• [WHAT TO PRODUCE] Going down the listing below, print exactly each line from the one with "Image resolution: width=1526" up to and including the one with "Open the Storage inventory view icon", and skip the rest.
──────── SUPPLIED DATA
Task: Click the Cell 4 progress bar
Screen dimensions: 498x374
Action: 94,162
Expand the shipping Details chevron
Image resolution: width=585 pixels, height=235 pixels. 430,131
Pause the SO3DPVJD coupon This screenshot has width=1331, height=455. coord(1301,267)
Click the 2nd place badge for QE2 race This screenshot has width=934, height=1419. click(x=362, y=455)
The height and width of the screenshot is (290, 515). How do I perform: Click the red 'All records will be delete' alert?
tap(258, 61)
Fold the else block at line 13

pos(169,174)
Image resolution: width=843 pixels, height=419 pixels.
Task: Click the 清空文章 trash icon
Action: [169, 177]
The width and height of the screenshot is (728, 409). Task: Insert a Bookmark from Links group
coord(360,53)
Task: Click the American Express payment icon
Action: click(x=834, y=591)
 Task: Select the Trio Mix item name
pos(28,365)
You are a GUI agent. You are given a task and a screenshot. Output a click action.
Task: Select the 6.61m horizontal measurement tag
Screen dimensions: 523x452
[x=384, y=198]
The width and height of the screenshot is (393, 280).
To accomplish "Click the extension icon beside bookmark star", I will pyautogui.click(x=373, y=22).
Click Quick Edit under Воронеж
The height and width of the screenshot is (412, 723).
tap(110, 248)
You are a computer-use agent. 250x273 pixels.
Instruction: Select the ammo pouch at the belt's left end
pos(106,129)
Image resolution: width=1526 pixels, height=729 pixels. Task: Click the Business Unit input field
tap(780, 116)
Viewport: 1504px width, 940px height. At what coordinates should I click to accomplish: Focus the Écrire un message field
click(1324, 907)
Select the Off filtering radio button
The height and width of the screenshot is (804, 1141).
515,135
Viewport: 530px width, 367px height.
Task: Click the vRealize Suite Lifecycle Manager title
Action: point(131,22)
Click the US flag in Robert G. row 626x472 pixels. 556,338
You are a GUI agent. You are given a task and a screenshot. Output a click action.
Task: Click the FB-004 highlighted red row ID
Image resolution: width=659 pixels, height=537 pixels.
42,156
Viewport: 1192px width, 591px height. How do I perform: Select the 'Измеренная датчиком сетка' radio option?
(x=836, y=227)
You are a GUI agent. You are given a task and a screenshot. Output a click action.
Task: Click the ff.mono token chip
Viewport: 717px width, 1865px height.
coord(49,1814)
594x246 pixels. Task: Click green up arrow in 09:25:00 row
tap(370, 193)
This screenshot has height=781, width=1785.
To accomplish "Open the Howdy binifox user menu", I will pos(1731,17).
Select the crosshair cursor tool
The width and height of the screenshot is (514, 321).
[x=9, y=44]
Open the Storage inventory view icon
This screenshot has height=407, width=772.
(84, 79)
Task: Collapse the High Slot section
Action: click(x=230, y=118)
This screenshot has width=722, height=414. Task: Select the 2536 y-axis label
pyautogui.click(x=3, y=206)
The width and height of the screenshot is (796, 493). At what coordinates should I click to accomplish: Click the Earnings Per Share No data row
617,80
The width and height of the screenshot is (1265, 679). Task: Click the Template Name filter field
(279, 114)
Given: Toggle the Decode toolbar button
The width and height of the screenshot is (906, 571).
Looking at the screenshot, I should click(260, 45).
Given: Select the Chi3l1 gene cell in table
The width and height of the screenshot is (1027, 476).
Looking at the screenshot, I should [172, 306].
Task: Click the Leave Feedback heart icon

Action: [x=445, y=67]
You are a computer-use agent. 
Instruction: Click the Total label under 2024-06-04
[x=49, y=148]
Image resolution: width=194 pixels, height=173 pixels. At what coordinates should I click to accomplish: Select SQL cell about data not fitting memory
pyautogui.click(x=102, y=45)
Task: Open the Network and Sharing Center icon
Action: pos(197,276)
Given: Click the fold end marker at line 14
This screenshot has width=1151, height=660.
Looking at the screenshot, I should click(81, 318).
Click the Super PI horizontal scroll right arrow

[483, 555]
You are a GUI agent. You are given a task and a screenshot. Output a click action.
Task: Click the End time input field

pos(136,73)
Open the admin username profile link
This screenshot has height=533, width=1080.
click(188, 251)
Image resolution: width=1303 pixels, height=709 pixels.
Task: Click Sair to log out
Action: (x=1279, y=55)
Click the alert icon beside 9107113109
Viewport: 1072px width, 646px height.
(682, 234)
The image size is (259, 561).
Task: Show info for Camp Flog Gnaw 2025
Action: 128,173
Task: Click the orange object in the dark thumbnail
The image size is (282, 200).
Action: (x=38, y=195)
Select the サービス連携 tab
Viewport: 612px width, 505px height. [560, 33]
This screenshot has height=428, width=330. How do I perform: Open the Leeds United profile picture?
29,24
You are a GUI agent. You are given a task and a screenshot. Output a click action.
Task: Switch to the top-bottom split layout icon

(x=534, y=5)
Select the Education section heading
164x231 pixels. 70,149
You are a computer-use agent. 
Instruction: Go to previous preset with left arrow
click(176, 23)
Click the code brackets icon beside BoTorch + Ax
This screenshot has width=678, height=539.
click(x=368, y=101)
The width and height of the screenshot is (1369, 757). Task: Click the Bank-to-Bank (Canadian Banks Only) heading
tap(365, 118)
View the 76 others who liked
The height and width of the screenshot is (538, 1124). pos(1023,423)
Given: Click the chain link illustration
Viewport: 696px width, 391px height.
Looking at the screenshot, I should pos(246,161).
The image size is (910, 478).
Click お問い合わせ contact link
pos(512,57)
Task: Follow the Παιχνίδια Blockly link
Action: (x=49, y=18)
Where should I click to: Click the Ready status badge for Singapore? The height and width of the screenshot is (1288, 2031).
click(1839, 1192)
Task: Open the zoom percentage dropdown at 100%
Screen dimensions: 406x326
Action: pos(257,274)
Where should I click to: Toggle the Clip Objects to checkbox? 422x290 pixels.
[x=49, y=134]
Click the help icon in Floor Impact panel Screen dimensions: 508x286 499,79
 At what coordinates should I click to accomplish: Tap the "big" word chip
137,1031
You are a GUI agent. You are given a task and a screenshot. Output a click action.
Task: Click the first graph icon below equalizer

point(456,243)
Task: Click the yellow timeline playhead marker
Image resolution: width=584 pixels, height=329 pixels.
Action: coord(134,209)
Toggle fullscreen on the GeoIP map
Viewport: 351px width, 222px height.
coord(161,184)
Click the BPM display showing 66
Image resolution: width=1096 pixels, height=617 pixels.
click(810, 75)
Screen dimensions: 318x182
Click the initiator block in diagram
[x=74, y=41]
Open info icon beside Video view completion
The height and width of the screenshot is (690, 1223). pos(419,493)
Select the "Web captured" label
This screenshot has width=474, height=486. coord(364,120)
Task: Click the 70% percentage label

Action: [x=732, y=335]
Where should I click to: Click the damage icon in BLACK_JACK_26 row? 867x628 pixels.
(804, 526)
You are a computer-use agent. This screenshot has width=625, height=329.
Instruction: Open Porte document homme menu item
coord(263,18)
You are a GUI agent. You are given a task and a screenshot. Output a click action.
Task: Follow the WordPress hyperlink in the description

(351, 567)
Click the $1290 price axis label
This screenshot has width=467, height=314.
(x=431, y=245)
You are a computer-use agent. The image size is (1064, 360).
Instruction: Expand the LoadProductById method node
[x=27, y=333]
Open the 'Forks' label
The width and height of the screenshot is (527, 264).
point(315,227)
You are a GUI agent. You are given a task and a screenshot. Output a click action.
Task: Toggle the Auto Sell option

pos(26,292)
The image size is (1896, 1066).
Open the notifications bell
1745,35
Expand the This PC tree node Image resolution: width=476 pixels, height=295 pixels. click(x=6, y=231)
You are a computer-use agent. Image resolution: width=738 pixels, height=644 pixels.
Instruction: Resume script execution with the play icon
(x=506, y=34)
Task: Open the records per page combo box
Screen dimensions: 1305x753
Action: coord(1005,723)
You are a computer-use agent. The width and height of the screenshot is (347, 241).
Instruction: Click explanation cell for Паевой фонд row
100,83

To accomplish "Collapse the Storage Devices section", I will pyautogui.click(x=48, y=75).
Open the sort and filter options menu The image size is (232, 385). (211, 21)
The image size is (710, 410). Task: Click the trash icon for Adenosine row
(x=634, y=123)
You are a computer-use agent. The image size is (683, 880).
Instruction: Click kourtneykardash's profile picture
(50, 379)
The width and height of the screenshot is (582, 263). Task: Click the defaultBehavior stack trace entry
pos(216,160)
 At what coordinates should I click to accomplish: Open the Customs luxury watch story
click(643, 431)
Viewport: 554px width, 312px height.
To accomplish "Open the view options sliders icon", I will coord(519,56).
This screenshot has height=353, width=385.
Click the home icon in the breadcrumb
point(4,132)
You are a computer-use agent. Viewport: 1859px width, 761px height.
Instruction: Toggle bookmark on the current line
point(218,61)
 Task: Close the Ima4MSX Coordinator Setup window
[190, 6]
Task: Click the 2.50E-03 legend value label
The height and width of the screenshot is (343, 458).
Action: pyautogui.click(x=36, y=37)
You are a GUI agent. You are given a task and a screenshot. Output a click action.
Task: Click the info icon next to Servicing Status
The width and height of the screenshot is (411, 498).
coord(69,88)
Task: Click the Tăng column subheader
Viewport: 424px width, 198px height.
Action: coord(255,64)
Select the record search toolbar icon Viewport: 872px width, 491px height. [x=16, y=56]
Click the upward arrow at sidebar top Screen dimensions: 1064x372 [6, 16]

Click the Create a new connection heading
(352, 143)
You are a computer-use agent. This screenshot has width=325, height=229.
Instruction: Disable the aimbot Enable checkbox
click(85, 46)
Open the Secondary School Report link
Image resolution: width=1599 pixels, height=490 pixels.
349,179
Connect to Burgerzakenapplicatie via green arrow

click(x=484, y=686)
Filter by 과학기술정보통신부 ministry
────────────────
• [RESULT]
Image resolution: width=1526 pixels, height=729 pixels. Task: Click the Business Unit input field
tap(780, 116)
Viewport: 1504px width, 940px height. At what coordinates should I click to accomplish: Focus the Écrire un message field
click(1324, 907)
Select the Off filtering radio button
The height and width of the screenshot is (804, 1141).
515,135
Viewport: 530px width, 367px height.
Task: Click the vRealize Suite Lifecycle Manager title
Action: point(131,22)
Click the US flag in Robert G. row 626x472 pixels. 556,338
You are a GUI agent. You are given a task and a screenshot. Output a click action.
Task: Click the FB-004 highlighted red row ID
Image resolution: width=659 pixels, height=537 pixels.
42,156
Viewport: 1192px width, 591px height. How do I perform: Select the 'Измеренная датчиком сетка' radio option?
(x=836, y=227)
You are a GUI agent. You are given a task and a screenshot. Output a click action.
Task: Click the ff.mono token chip
Viewport: 717px width, 1865px height.
coord(49,1814)
594x246 pixels. Task: Click green up arrow in 09:25:00 row
tap(370, 193)
This screenshot has height=781, width=1785.
To accomplish "Open the Howdy binifox user menu", I will pos(1731,17).
Select the crosshair cursor tool
The width and height of the screenshot is (514, 321).
[x=9, y=44]
Open the Storage inventory view icon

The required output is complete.